International Space Hall of Fame

On my way to the 1995 IPMS National Convention, I stopped at the International Space Hall of Fame in Alamogordo, New Mexico. Actually, the ISHoF is just a part of the Space Center. Also included in the complex is the Clyde Tombaugh Planetarium and Omnimax (the world's smallest Omni theater!), The Hubbard Space Science Education Building (a Challenger Learning Center) and the John P. Stapp Air and Space Park.

I have visited here several times, each time there has been at least one new exhibit to see.

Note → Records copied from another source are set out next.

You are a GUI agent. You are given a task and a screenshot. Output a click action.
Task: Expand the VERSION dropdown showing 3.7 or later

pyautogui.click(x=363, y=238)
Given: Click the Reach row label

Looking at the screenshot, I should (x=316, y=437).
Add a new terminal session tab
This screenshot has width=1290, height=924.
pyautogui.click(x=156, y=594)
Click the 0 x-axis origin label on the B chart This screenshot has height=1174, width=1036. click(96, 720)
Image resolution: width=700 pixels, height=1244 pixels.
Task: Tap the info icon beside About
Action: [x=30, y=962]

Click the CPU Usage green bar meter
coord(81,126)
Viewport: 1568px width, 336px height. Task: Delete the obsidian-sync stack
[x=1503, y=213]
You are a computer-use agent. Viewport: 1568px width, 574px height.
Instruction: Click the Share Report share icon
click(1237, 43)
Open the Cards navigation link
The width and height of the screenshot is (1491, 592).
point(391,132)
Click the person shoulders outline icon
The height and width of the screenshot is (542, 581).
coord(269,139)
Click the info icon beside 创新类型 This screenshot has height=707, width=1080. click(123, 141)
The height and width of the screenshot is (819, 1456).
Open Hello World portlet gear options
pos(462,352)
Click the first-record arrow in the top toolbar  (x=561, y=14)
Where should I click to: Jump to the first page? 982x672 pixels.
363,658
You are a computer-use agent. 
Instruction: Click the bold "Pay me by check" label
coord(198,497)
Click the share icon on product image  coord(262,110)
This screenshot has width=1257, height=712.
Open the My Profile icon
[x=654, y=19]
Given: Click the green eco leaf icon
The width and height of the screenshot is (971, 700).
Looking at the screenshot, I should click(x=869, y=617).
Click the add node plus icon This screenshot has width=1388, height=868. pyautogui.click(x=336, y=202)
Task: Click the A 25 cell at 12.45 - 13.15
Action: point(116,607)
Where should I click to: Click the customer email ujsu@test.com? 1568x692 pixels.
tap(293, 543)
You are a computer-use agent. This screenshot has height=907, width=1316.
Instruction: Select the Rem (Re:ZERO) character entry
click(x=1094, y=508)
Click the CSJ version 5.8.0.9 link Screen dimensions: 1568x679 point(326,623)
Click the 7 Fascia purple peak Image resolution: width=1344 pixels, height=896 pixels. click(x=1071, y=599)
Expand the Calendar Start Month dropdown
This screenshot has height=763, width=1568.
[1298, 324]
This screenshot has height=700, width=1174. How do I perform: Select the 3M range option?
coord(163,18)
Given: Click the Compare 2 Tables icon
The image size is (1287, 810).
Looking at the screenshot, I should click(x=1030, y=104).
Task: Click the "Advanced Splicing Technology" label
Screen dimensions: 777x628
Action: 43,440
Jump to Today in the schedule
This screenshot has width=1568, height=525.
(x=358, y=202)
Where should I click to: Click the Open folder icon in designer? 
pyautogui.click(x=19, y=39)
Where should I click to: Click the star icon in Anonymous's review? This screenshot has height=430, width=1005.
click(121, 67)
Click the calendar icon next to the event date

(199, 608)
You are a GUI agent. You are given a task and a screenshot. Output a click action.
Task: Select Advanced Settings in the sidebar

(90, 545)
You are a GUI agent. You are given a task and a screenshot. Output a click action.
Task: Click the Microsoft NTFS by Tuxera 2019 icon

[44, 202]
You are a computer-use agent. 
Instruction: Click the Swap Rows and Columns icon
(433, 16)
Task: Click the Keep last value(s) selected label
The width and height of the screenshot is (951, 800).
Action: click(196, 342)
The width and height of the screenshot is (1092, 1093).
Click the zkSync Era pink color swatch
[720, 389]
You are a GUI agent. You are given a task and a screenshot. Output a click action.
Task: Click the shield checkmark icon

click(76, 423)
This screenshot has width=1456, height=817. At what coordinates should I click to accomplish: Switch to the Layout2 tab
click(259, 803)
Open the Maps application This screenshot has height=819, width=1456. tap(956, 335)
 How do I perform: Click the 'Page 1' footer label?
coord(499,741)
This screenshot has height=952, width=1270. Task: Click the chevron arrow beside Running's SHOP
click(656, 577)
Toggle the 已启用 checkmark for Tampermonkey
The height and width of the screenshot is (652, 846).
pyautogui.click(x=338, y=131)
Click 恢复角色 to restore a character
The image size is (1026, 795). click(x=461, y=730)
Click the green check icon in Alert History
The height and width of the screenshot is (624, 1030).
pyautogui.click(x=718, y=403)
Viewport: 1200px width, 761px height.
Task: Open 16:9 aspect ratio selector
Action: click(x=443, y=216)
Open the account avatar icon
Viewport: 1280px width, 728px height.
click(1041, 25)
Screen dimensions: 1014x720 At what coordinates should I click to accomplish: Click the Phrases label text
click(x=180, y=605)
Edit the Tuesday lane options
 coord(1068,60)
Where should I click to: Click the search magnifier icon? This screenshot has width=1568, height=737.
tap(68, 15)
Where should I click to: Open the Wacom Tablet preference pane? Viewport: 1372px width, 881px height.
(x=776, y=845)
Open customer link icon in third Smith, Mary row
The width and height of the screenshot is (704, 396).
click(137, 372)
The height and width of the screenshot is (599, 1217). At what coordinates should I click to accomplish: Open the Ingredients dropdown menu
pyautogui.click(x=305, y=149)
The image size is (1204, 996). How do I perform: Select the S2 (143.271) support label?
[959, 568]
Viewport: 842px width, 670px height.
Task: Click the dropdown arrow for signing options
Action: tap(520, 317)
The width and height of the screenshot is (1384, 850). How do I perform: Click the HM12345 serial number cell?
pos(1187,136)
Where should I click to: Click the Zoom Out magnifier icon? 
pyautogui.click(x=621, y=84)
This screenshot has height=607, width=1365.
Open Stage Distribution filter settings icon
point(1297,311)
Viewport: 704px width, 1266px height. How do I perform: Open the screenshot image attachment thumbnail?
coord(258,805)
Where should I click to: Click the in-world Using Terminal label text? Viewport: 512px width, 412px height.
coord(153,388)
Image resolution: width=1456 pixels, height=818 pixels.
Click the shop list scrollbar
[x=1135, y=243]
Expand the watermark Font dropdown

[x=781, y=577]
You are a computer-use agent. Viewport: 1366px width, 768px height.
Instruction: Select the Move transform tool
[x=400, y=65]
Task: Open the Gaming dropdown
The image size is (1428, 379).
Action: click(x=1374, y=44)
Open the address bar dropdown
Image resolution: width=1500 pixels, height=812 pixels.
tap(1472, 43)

Unfortunately, this time, they were in the middle of changing the fourth floor into a new exhibit, so I didn't get to see anything new... Anyway, I visited this time just to check out which rockets were on display. As of July 5, 1995, the rockets on display were:


  • Lance missile
  • Aerobee 150
  • F-1 engine
  • Nike-Ajax with launcher
  • J-2 engine
  • Sonic Wind No. 1 rocket sled (Stapp's sled)
  • V-2 engine
  • Little Joe II

  • Inside:

  • Aerobee 170 tail unit
  • Arcas
  • Aerobee 150 upper stage
  • Falcon missile
  • Nike-Cajun
  • Arcas cutaway
  • LM ascent engine
  • Aerotech K-900 motor
  • Javelin 4th stage motor
  • Syncom apogee kick motor
  • XLR-11 engine
  • Hawk missile
  • Loki Dart
  • RL-10 engine cutaway

  • Rocket garden and ISHoF

    From left to right: Little Joe II, J-2 engine, ISHoF, Lance Missile and Aerobee 150. The rockets aren't really bent and leaning over: that's the result of my using a 28mm lens to get it all in.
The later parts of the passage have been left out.